The escalating war of words between Germany, initially launched by Deutsche Bank two days ago, which led to a vocal response by Mario Draghi who urged European governments to boost fiscal stimulus (even as he was buying junk bonds), just took a sharper turn today when both Bundesbank President Jens Weidmann and German finmin Schauble warned that the extended period of low European Central Bank interest rates – something which is now a given for years to come – could increase the risk of a “sudden surge in risk premiums”, i.e., a steep selloff in bonds, and that according to Weidmann “policymakers should consider the implications of financial imbalances.” Translation: the Bundesbank is warning the ECB it is inflating another massive asset bubble and has no contingency plans whatsoever how to deal with it.

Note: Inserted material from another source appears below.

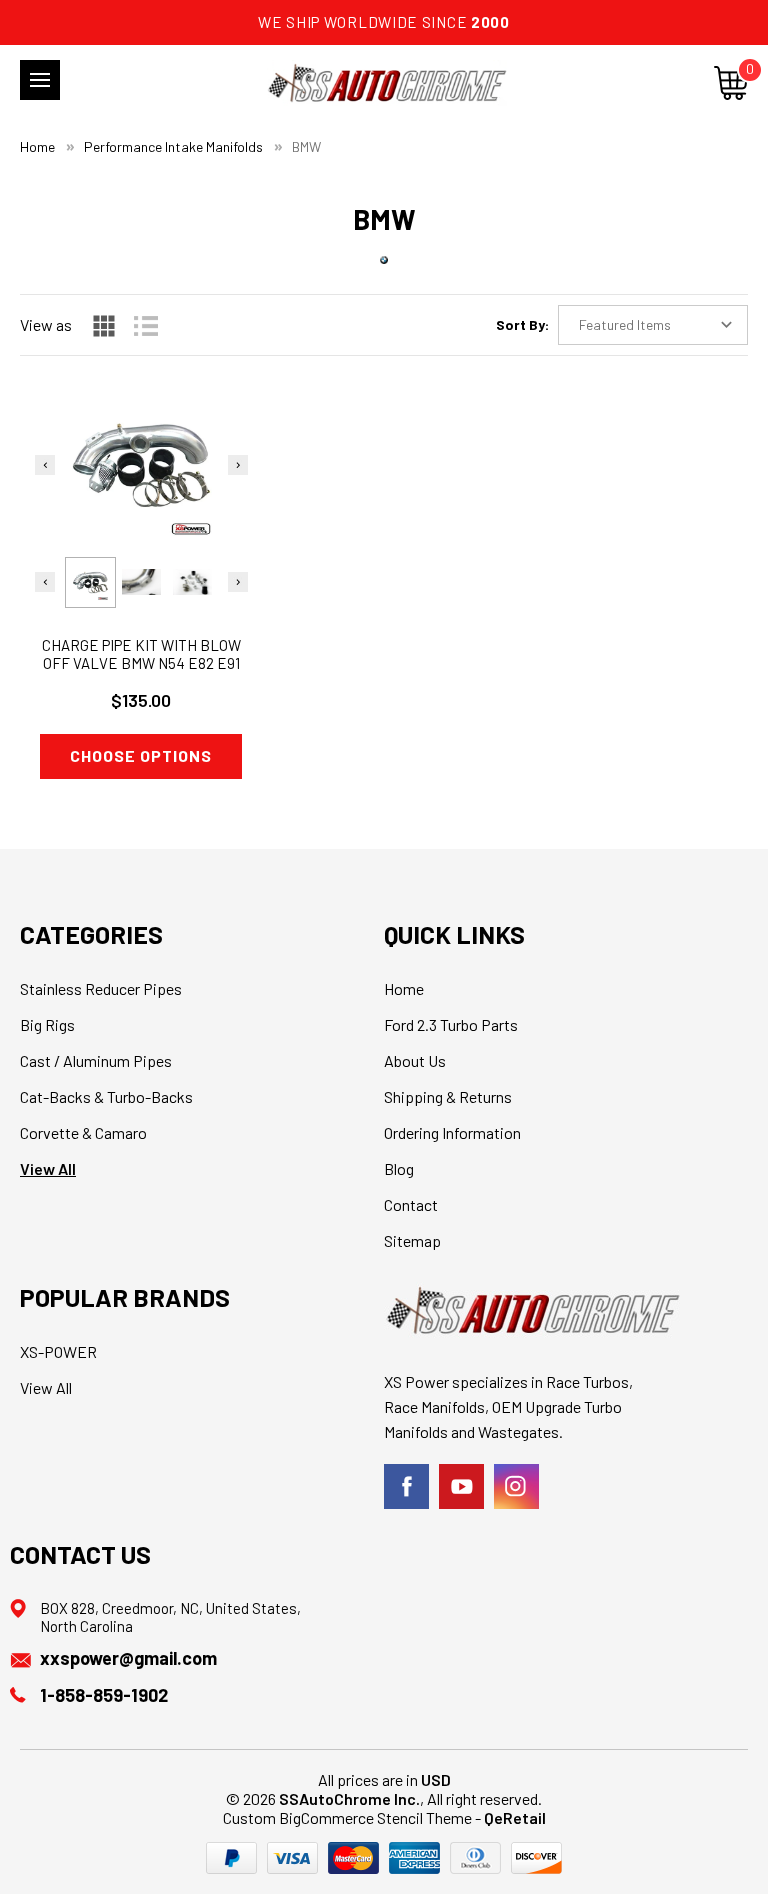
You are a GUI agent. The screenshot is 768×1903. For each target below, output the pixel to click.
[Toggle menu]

Weidmann’s comments coincided with German Finance Minister Wolfgang Schaeuble and another senior lawmaker in Chancellor Angela Merkel’s conservative party renewing their criticism of the ECB’s ultra-loose monetary policy. The ECB’s key rate is expected to stay deep in negative territory for years, which coupled with the central bank’s launch of corporate bond buying, is increasing risk-taking and inflating asset bubbles as investors are forced to turn away from fixed-rate securities to seek returns.
As Reuters notes, this has raised concerns that bubbles could burst or that the eventual end of ultra-loose policies could trigger a sudden market reversal. But policymakers have tended to play down stability concerns, arguing that no bubbles are evident for now and the ECB’s main task is to meet its inflation objective.
“They (asset managers) might become increasingly nervous the longer monetary policymakers try to maintain the low-interest-rate policy,” Weidmann told a conference. “This, in turn, could raise the probability of a sudden hike in risk premiums, the longer that forward guidance is in place and the more aggressively quantitative easing is pursued.”
Weidmann added that the ECB should not ignore the potential market exuberance created by its exceptional stimulus because the macroprudential tools meant to fight such imbalances were new, incomplete and not fully understood. He forgot to add that they are completely and utterly useless, since both the ECB and the Fed’s mandate is to create asset bubbles (and thus trickle down inflation), not contain them. In this regard, recent history is the best guide.
“While I am not in favour of a dual monetary policy mandate, I am convinced that monetary policy cannot stand on the sidelines when financial imbalances build up,” said Weidmann, who sits on the ECB’s Governing Council. “Monetary policy would be wise to take the implications of financial imbalances for price stability into account.“
He said the first defence against imbalances should be strengthening banks, and called for new regulations to discourage lenders from holding debt of other financial institutions that was subject to bail-in rules. He was, of course, implicitly referring to the ongoing slide in the Deutsche Bank, where the market is the clearest arbiter of just how bad things are for European financial insitutions.
As Reuters adds, the ECB has faced intense criticism from German politicians, who have complained that ultra-low rates are creating a “gaping hole” in savers’ finances and pensioners’ retirement plans as returns have dropped. “The German government thinks low interest rates should remain a temporary phenomenon,” Schaeuble was quoted as saying by the daily Handelsblatt in its Friday edition. He will be disappointed, especially since with over $10 trillion in global bonds yielding negative, the VaR shock from an abrupt change in ECB policy would lead to trillions in MTM losses across the global financial industry.
He said the government was monitoring the negative effects of low interest rates.
Ralph Brinkhaus, deputy parliamentary floor leader of Merkel’s conservative bloc, told Deutschlandfunk radio that the ECB had “pretty much stretched” its mandate, in the process eroding Germany’s trust in it.
And now we await for the ECB to lower rates even more just to “prove” to Germany how very much in control Mario Draghi really is.